Entry on the feature dashboard

https://www.chromestatus.com/feature/5128354539765760

Requesting approval to remove too?

Yes

[Christopher Wood]

In case it's helpful, the macOS Catalina and iOS 13 betas both enforce TLS 1.3 downgrade prevention for the system, which includes Safari. We’ve not seen any significant increase in failure rates as a result.

[David Benjamin]

Update: it turns out we had a bug in how the flags were routed through, which means the testing instructions in Chrome 73 enterprise release notes did not actually work. The metrics are good, but we'll delay this by a couple of cycles to be prudent, so we can publish updated testing instructions. Our new plans are thus:

- We'll fix the flag for Chrome 78 and publish updated instructions in the release notes, asking administrators to test again.

- In Chrome 80, we'll disable the local trust anchor bypass, with admin policy override, etc. The date for removing the policy will be pushed forward to Chrome 84 to match.

I've updated the feature dashboard entry to target 80. I'll send out a new intent email then.

[Daniel Bratell]

So this needs to eventually happen but 0.02% of connections is not zero so there will be a compatibility hit.

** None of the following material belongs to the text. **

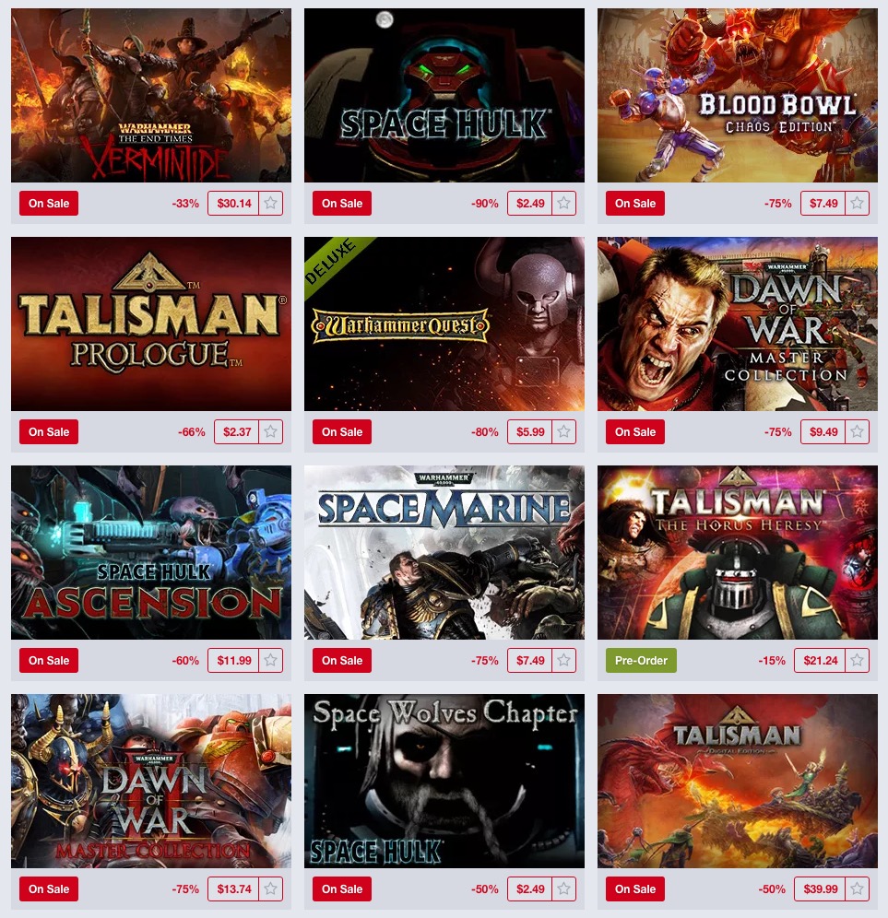Screen dimensions: 888x918
Task: Open Blood Bowl Chaos Edition cover image
Action: pyautogui.click(x=738, y=95)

What more do you know about those connections?

/Daniel

--
You received this message because you are subscribed to the Google Groups "blink-dev" group.
To unsubscribe from this group and stop receiving emails from it, send an email to blink-dev+...@chromium.org.
To view this discussion on the web visit https://groups.google.com/a/chromium.org/d/msgid/blink-dev/CAF8qwaDSyDi%2B9S7RBreNxUUupdK9%3D19Jntg14uXmhkxPtKc-YA%40mail.gmail.com.

--

/* Opera Software, Linköping, Sweden: CEST (UTC+2) */

[Adam Langley]

On Thu, Aug 29, 2019 at 8:26 AM Daniel Bratell <bra...@opera.com> wrote:

So this needs to eventually happen but 0.02% of connections is not zero so there will be a compatibility hit.

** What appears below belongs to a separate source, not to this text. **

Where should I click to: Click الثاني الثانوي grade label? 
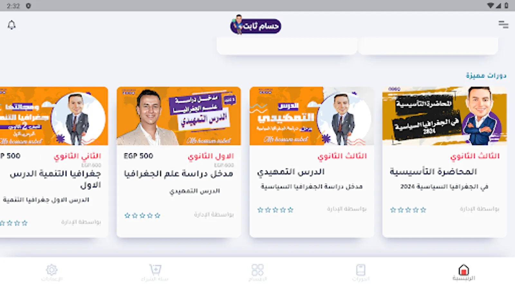78,156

What more do you know about those connections?

This issue is caused by bad MITM proxies so it's based on client network, not server incompatibility. There are more details in our note to the TLS WG list but the problematic case will likely look like a version of Chromium for which all HTTPS connections fail in a specific, corporate client network; hopefully followed by a quick update of the buggy MITM proxy in question.

Cheers

AGL

[bratell]

Ah, I hope it will work out. Maybe it could be enabled for test purposes in canary to flush out those networks. Is it even possible to signal to the user what is going on?

Anyway, davidben withdrew this intent pending more data, so from the api owner perspective this is no longer on our todo list.

/Daniel

[David Benjamin]

Data-wise, I don't think there is much left to wait for. The metrics are comparable to past successful deprecations. The concern is simply that the instructions we previously gave administrators didn't work. Especially given enterprise users are often underrepresented in metrics, it seemed prudent to correct that first. But ultimately we can only measure what we can measure, and at some point it's time to plug the security risk.

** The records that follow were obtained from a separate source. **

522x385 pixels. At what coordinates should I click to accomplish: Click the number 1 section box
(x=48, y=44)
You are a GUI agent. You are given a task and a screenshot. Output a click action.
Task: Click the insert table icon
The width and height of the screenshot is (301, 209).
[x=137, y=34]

Enabling in release channels ahead of time is certainly plausible and would make sense. It's worth noting that would happen anyway via the release channels, the same as any other change.

As far as user-visibility goes, the scenario is certainly detectable and currently gives a specific ERR_TLS13_DOWNGRADE_DETECTED error code, with the caveat that, being a security measure, it is of course not distinguishable from an attempted downgrade attack. The error message is currently fairly generic, though it does direct users to "try [c]hecking the proxy and the firewall". Including more details is certainly technically possible, but that's a UX question and not something we've historically done.